▶

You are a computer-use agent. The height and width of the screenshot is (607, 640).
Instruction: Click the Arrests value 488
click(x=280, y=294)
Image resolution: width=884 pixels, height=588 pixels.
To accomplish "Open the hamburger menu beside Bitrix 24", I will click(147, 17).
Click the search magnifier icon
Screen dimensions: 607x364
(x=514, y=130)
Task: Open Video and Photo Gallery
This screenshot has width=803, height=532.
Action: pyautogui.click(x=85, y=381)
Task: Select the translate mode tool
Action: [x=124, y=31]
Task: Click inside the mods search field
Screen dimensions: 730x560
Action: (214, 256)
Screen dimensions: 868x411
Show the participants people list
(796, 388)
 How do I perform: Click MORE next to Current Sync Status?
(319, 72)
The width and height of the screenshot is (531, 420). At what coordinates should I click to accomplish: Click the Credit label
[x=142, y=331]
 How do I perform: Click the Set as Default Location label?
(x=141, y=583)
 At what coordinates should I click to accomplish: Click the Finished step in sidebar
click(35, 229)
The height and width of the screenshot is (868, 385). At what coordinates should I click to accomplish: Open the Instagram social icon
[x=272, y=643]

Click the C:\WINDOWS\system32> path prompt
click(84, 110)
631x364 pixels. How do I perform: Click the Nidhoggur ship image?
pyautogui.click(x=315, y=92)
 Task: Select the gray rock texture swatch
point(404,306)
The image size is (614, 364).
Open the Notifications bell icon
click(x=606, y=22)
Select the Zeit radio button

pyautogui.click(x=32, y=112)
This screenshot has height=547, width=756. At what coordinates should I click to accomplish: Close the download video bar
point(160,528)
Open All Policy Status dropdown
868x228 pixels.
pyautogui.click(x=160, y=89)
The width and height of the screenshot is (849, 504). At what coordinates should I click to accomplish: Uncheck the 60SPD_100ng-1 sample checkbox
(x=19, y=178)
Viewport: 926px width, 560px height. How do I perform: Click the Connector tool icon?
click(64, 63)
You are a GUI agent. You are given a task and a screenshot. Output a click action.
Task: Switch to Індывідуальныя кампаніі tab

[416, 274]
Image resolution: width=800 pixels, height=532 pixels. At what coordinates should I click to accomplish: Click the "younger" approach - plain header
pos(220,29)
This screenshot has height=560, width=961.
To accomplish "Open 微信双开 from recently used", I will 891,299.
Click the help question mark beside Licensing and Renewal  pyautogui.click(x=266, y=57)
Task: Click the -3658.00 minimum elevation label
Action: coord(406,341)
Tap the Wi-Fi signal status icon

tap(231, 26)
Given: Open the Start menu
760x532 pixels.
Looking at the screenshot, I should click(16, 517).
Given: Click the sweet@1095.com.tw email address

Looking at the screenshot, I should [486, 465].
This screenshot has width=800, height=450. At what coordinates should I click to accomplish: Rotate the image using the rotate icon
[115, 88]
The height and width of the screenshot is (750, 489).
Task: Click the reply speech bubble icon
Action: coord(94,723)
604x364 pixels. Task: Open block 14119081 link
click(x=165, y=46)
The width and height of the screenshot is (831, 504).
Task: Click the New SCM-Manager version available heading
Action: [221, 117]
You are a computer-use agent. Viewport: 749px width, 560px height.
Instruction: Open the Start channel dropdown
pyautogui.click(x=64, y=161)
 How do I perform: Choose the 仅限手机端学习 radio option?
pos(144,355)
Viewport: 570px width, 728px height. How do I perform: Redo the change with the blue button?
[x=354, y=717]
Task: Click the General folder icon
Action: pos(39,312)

◀

Exercise description =
Each line of the data in which the string "menu" appears needs to be copied.

Task response =
To accomplish "Open the hamburger menu beside Bitrix 24", I will click(147, 17).
Given: Open the Start menu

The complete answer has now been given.